The Sonic-AI project: the brain

Sonic-AI project: an effort to learn how to use LLM, GenAI and ML tools, while building a Sonic-like virtual buddy for my kid, with privacy in mind (full details here). This post explains how to build a local stack to create the basic chatbot, using a LLM and a web UI to chat with it. And how to run the stack on a cloud computer, in case you don’t have enough resources locally (mainly a GPU).

I could have used the many online services to create a customized chatbot in minutes. Instead, I wanted to create a stack I can run locally, for two reasons: use open source models to guarantee maximum privacy, and avoid exposing my data to third parties. Privacy is always a compromise with complexity. So, time to get hands dirty.

Searching around, host ALL your AI locally video provided a good idea to start with.

Choose an LLM

Nowadays (Aug 2024) LLMs are perfect for creating chatbots. They embed NLP capabilities, can speak different languages, the already know a lot about the world and can be customized to learn specific knowledge domains.

Speaking about models, the landscape of open source models to use is very wide: Mistral, Gemma, Llama, Phi-3, etc. In their respective versions, small, medium and large sizes, and potential customization. Each one of them has strenghts and limits, so I took one close to my work: Gemma2 with 9B parameters, a good compromise between complexity of the model, resources required to decently run it on a “normal pc” with a normal GPU, and support of Italian language.

Ollama icon

Ollama was the no-brain choice to interact with the LLM, considering how easy the setup and usage is, the large array of options it offers, support for nVidia and AMD GPUs, and how widely integrated Ollama is with other tools.
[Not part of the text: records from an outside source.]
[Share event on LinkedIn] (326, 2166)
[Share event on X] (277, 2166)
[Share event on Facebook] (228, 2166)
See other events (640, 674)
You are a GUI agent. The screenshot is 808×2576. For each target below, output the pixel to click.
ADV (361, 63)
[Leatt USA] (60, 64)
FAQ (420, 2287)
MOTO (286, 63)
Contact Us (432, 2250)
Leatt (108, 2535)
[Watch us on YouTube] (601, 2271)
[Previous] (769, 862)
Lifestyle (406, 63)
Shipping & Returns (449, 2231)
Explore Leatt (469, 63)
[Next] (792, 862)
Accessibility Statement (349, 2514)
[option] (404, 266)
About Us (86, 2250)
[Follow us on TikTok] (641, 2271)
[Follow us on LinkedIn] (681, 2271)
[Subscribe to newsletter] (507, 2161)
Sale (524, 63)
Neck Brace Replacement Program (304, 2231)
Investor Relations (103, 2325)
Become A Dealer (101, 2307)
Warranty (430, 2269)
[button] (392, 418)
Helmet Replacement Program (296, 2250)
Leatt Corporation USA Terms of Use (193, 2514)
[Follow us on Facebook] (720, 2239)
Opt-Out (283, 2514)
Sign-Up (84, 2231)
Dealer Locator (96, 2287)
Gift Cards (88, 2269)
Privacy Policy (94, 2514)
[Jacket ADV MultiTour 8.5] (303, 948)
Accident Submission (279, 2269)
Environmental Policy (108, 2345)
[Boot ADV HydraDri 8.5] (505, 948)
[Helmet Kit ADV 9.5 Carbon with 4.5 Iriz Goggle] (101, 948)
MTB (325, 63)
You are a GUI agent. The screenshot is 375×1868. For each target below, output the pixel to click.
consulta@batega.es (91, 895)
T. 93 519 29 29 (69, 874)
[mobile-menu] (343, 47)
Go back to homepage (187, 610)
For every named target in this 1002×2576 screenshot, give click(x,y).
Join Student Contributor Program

The only downside was the usage of the command line to interact with Ollama – I love it, but my kid doesn’t. So I needed a better UI to create my chatbot.

Choose a user-friendly UI

In the open source landscape there are two main players: Open WebUI and the oobabooga’s Text generation web UI. I selected the former, Open WebUI, because it has an easier-to-use and more polished interface, offers a chatbox experience out-of-the-box, has the ability to create agents, plus other handy capabilities useful for the other parts of my project (like TTS, STT, etc).

Ice on the cake, the project offers a ready-to-use docker image (https://ghcr.io/open-webui/open-webui:ollama) containing Ollama + Open WebUI, CUDA drivers, and a lot of pre-made configurations to wire everything together. It means no installation and configuration headaches.

At this point, it’s time to assemble everything togher.

Host the chatbot stack

I confess, I don’t own a machine with a good enough GPU to run mid-size models 😭. I’ll solve for this soon, but in the meantime I had the idea to provision a self-managed virtual machine with an appropriate CPU + GPU config, connect a disk, install an OS image, and use it as it was my “local” computer. This VM-based setup allowed to quickly iterate at the beginning of the project, try different hardware configs and find the one most appropriate for what I needed, spending few $ per day to keep using a VM instance.

Well, I tried hard to create such VM on Google Compute Engine, but with no success, all the time with the same error of no available resources. I even used this nice gpu-finder tool, to automate the creation of different configs (N1 machines with 2 vCores with both nVidia Tesla T4 or Tesla P4 single GPU) on different days in all the zones offering these GPUs, but I wasn’t able to create a VM a single time.

So, I had to look elsewhere. And I ended-up chosing RunPod.

It allows to create a VM (called Pod) selecting among different types of really available GPUs, the billing is quite cheap, and in addition to a webui, it offers CLI and SDKs to orchestrate everything, for example from a Colab. The downside, at least for me, was they didn’t offer a real VM which I could freely administrate: the only way to install software and configs was via a docker image. I was lucky enough becase the image with everything I needed existed and was https://ghcr.io/open-webui/open-webui:ollama. Otherwise, I had to create one with my custom config, deploy somewhere, and then install on RunPod. Feasible, but why make life more complex?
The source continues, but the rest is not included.